Scan the entries for lines with "computer" and say how many there are, with nothing more.

════════════════════

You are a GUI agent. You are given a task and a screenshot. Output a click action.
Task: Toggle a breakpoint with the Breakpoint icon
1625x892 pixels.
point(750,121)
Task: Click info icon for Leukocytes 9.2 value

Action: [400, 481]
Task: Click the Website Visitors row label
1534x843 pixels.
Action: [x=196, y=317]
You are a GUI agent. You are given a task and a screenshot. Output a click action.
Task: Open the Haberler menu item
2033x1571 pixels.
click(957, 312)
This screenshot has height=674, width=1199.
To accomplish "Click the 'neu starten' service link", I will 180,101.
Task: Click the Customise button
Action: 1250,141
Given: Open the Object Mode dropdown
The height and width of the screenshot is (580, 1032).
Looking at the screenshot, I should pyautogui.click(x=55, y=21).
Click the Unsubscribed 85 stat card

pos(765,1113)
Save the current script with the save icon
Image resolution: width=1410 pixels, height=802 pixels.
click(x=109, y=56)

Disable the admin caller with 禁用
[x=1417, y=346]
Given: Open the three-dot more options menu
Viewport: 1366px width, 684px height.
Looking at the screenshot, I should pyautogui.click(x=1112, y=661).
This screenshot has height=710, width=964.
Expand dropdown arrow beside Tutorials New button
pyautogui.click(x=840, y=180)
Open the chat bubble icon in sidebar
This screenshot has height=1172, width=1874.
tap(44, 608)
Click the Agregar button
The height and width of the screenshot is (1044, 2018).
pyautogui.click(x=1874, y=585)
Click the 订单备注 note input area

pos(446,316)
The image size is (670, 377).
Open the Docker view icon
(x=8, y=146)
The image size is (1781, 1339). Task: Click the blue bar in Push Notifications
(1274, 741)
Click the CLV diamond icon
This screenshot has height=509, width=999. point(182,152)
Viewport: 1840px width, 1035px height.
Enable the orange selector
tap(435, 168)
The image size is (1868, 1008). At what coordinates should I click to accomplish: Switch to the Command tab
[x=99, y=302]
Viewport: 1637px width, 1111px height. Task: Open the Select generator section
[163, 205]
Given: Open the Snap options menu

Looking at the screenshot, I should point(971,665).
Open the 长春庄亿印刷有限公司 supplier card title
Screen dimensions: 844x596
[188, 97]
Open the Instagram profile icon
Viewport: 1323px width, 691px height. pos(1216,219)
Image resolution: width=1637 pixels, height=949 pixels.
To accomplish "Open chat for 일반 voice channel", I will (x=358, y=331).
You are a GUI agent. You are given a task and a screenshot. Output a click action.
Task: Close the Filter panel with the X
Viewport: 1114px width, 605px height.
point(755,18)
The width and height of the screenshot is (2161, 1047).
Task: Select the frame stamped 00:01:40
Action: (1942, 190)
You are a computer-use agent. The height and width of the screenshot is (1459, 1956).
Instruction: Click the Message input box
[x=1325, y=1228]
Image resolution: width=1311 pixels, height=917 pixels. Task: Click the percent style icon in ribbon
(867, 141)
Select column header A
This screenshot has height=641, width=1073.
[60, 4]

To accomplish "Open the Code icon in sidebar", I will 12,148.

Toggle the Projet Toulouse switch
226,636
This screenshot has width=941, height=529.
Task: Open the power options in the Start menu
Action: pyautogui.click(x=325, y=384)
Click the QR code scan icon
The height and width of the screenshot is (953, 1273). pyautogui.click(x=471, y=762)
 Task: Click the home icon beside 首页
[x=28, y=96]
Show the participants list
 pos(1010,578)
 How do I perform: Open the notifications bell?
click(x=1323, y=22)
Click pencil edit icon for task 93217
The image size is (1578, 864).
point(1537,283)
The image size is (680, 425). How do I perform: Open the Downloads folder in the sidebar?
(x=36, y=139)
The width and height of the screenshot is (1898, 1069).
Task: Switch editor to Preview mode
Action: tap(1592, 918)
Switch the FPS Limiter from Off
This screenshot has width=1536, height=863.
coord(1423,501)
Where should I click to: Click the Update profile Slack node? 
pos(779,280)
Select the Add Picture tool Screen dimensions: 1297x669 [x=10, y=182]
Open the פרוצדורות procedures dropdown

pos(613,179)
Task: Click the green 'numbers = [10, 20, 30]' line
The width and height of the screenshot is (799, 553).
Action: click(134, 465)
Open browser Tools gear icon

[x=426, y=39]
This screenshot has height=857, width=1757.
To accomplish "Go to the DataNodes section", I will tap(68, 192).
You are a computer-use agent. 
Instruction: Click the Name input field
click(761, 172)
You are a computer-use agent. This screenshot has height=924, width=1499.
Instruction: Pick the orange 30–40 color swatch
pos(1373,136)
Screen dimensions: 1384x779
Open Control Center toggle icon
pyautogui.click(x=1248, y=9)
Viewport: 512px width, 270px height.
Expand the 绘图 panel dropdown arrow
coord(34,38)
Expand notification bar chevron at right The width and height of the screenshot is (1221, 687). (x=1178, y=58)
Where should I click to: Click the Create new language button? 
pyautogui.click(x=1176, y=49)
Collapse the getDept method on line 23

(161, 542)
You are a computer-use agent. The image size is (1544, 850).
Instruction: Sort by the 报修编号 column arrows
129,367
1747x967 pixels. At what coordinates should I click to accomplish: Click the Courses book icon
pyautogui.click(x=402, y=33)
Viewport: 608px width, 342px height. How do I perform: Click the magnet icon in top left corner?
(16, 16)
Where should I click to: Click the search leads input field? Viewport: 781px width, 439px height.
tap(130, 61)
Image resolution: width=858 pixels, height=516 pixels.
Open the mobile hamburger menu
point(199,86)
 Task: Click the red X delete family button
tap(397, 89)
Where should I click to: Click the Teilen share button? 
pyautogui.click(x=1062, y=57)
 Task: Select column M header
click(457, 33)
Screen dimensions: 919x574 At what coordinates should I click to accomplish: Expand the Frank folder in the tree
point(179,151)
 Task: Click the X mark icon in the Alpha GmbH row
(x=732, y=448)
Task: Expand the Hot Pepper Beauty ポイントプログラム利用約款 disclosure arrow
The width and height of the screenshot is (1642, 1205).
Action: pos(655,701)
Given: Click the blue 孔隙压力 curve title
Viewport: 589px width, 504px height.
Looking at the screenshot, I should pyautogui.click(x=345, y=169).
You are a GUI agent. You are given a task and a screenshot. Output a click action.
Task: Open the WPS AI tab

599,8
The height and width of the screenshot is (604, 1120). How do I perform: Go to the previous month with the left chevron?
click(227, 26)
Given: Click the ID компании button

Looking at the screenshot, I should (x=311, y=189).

════════════════════

— Response to the task —
4